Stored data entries
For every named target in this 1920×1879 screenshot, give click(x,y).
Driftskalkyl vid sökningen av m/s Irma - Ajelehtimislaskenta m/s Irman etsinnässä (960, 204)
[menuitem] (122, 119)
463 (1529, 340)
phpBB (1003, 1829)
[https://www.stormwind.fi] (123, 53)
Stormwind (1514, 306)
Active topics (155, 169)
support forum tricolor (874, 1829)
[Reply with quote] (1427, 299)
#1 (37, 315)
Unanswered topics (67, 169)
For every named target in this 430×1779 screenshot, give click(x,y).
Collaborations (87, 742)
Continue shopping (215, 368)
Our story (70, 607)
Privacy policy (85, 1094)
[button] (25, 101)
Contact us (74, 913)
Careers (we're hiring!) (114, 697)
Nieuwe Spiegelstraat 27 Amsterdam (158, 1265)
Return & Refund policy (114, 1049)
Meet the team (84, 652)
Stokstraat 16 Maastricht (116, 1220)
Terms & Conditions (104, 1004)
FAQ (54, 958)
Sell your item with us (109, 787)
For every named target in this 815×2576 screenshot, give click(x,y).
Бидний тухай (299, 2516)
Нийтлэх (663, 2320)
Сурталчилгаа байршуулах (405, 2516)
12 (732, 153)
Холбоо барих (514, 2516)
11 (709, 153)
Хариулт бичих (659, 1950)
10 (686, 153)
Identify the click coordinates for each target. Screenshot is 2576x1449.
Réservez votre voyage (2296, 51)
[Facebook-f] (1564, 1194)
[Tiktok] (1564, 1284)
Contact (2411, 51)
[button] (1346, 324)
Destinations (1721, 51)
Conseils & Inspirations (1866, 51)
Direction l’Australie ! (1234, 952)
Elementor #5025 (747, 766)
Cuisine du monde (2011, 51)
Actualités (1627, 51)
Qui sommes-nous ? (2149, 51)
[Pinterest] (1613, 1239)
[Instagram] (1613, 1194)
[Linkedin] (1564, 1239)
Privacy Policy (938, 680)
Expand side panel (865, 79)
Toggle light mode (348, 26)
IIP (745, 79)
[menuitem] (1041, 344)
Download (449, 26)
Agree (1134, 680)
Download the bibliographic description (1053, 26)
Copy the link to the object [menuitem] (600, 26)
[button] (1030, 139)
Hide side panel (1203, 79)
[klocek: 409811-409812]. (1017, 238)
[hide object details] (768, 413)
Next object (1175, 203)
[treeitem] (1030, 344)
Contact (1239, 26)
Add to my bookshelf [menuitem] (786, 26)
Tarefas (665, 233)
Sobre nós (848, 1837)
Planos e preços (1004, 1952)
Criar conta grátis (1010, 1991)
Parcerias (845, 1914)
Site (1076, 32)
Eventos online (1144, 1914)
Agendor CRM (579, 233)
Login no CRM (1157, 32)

*TASK ITEM*. Reproduce only the lines running from the one that contains "Expand side panel (865, 79)" to the last line of the records.

*TASK OUTPUT*.
Expand side panel (865, 79)
Toggle light mode (348, 26)
IIP (745, 79)
[menuitem] (1041, 344)
Download (449, 26)
Agree (1134, 680)
Download the bibliographic description (1053, 26)
Copy the link to the object [menuitem] (600, 26)
[button] (1030, 139)
Hide side panel (1203, 79)
[klocek: 409811-409812]. (1017, 238)
[hide object details] (768, 413)
Next object (1175, 203)
[treeitem] (1030, 344)
Contact (1239, 26)
Add to my bookshelf [menuitem] (786, 26)
Tarefas (665, 233)
Sobre nós (848, 1837)
Planos e preços (1004, 1952)
Criar conta grátis (1010, 1991)
Parcerias (845, 1914)
Site (1076, 32)
Eventos online (1144, 1914)
Agendor CRM (579, 233)
Login no CRM (1157, 32)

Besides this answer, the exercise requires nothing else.